Copy the records below exactly, from the line containing "This screenshot has height=1080, width=1080." through the last line, and leave out every picture.

Stored data entries
---------------
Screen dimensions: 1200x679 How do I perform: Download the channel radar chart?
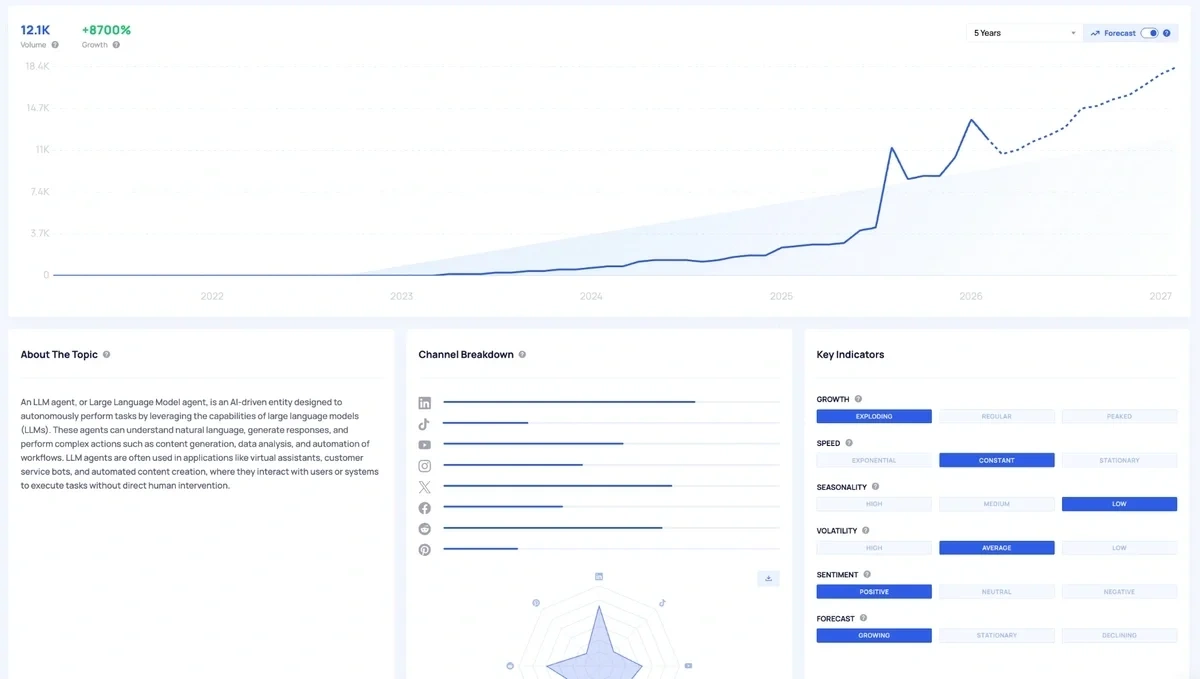pyautogui.click(x=768, y=578)
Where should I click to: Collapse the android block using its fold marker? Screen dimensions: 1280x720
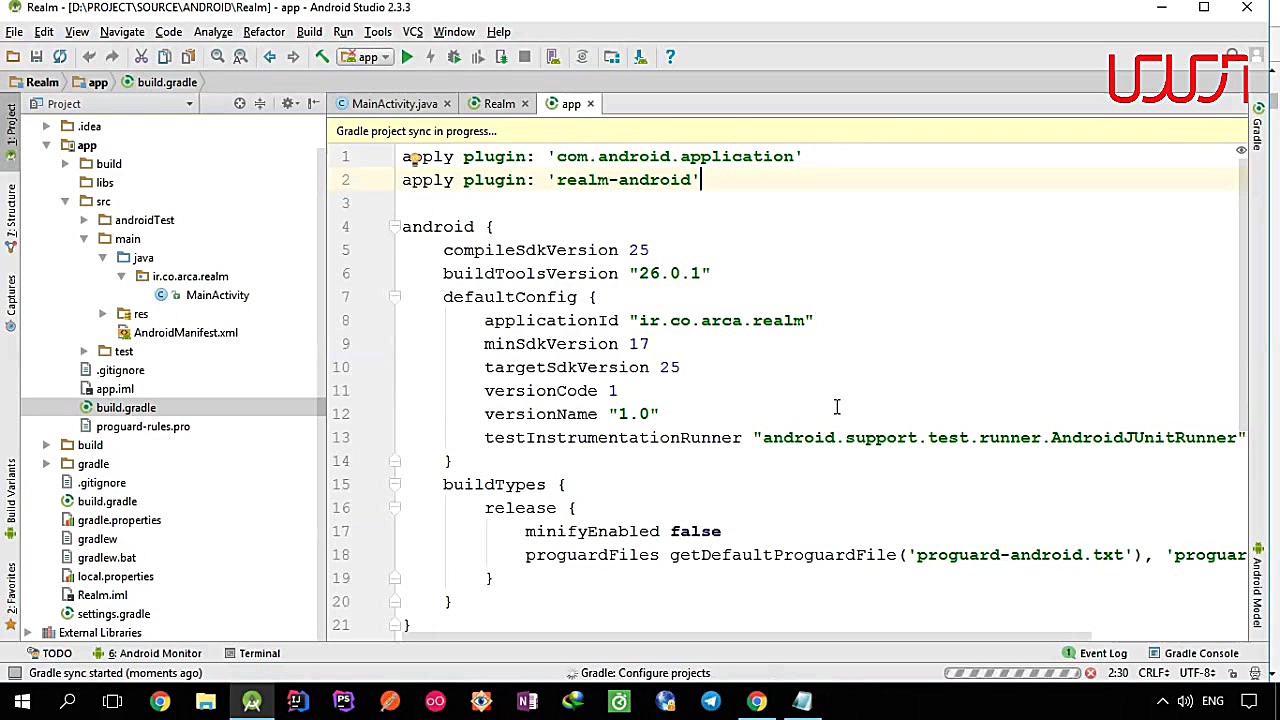point(394,227)
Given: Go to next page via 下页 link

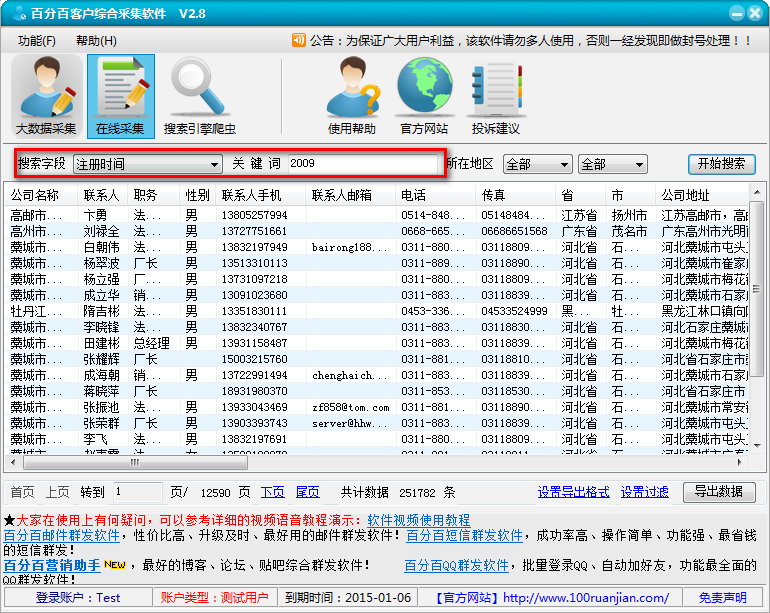Looking at the screenshot, I should coord(272,492).
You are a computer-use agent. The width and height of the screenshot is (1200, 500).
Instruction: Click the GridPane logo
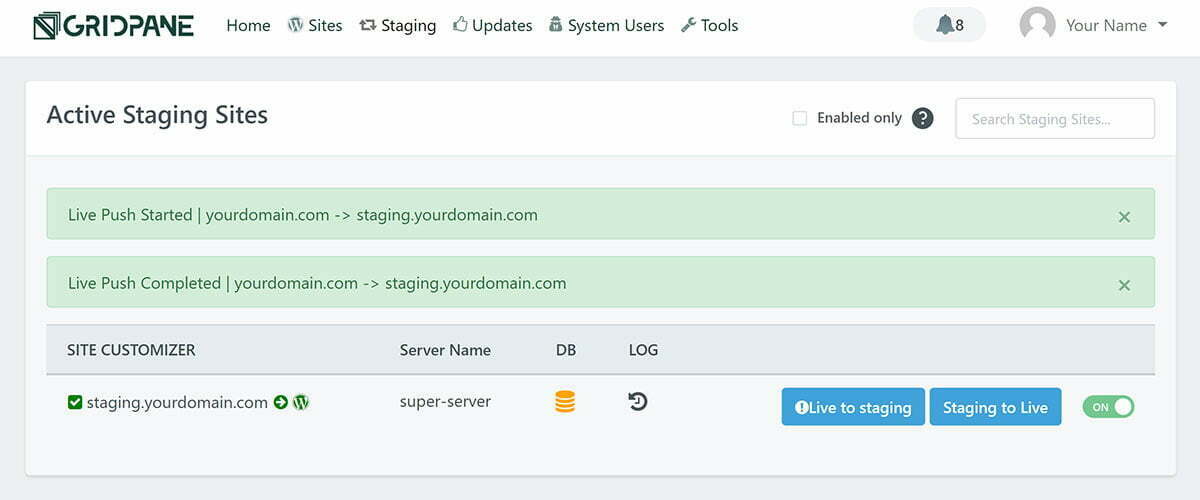pyautogui.click(x=113, y=26)
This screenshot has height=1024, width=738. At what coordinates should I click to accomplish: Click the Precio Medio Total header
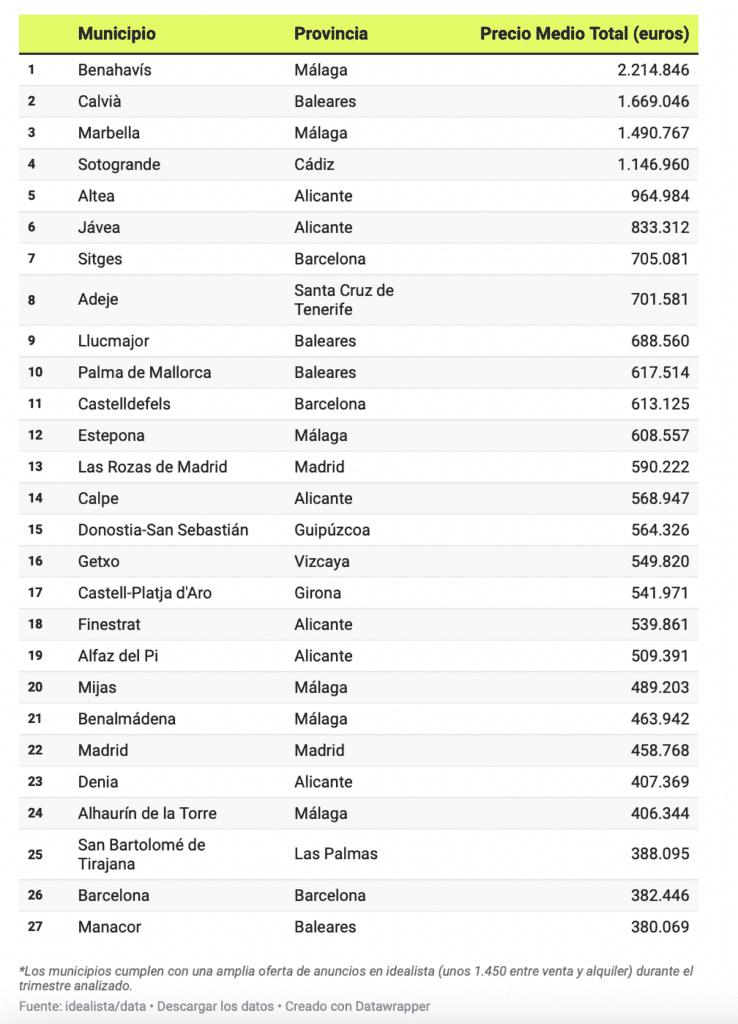click(584, 33)
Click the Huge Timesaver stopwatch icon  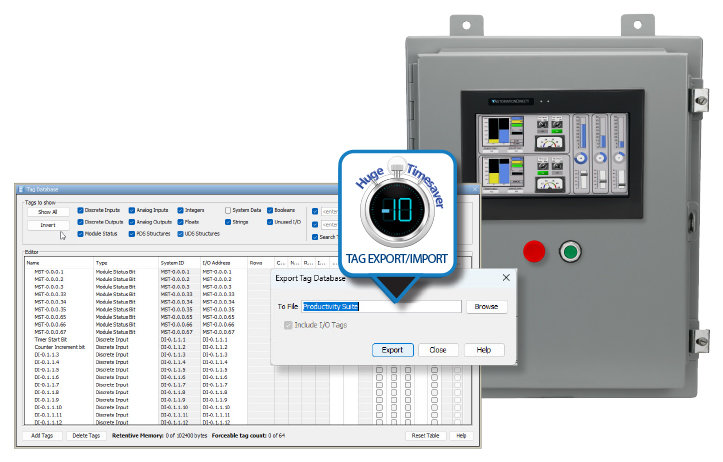click(x=397, y=210)
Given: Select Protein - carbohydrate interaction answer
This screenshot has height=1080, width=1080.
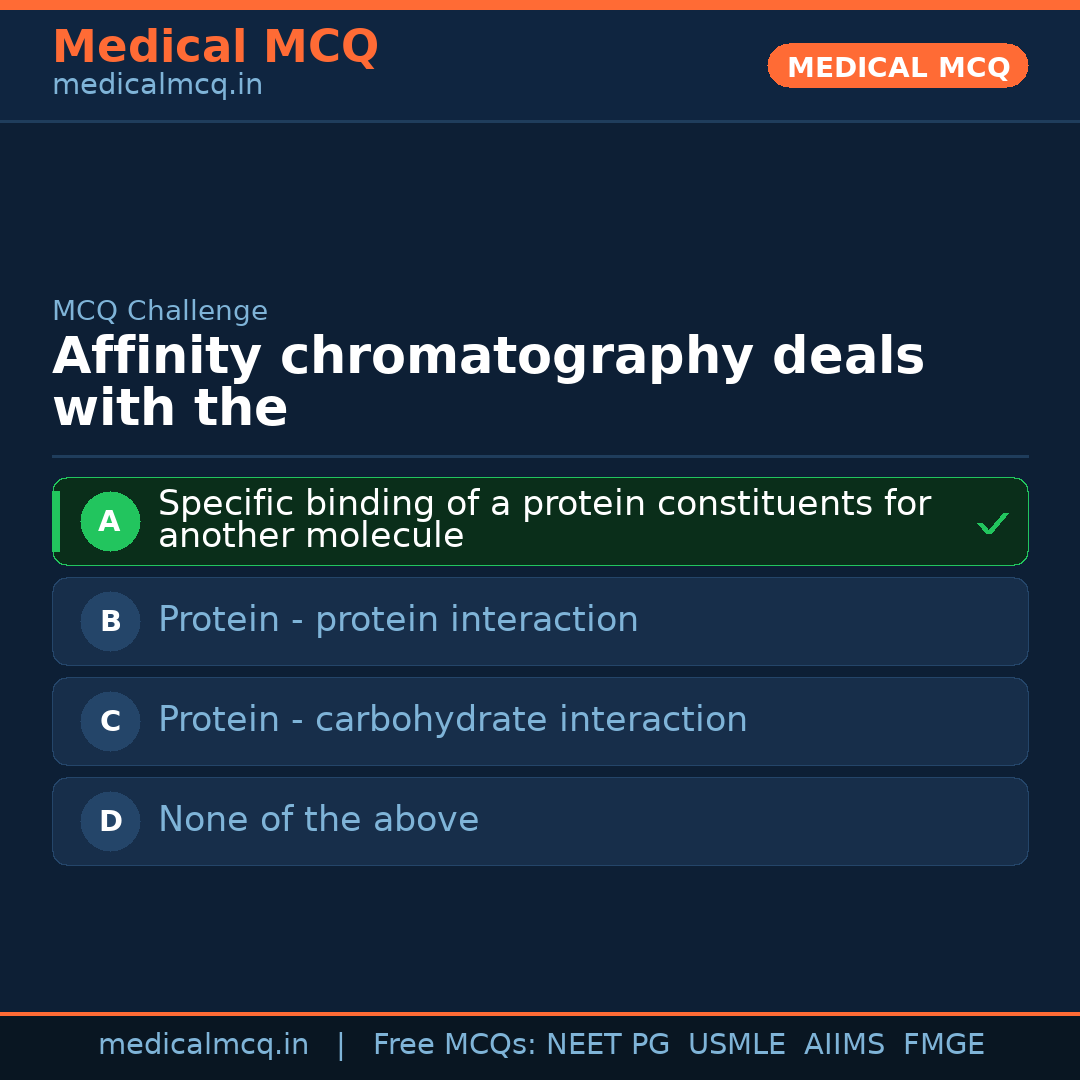Looking at the screenshot, I should click(452, 720).
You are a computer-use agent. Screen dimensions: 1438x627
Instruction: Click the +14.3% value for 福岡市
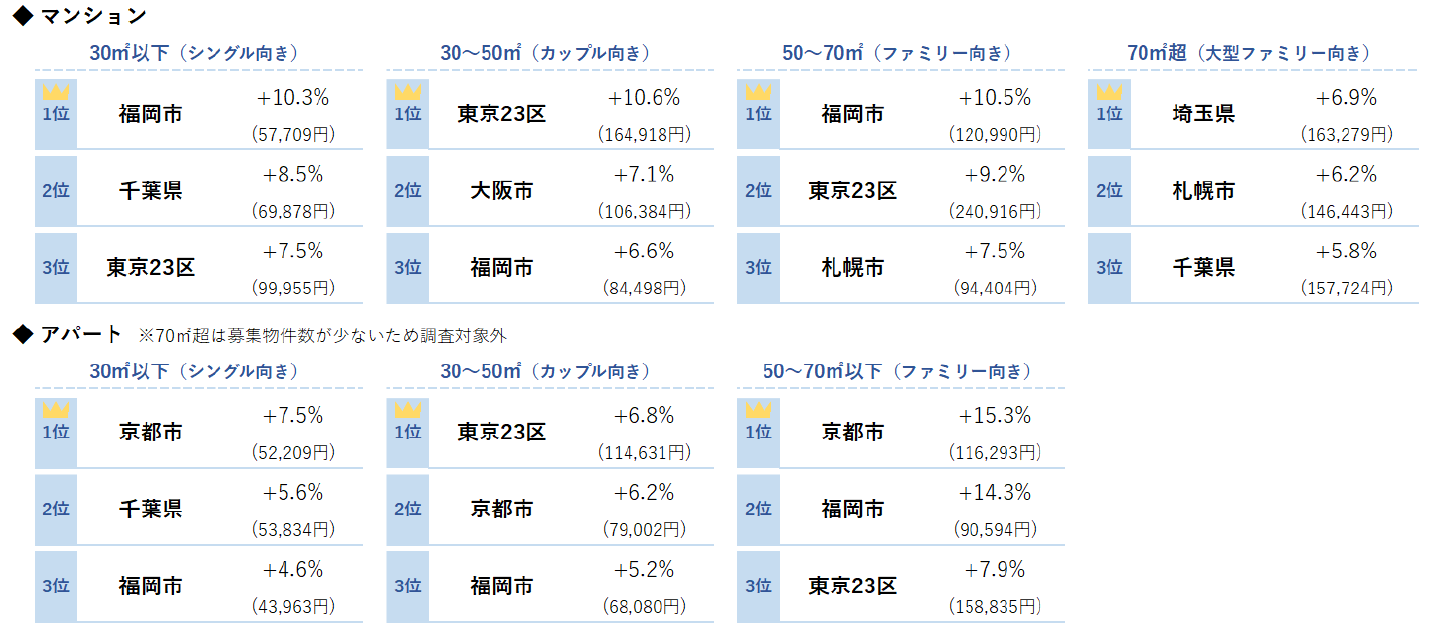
---------------
Response to this exercise:
This screenshot has height=1080, width=1080.
Looking at the screenshot, I should click(452, 720).
You are a computer-use agent. Screen dimensions: 1438x627
Instruction: Click the +14.3% value for 福岡市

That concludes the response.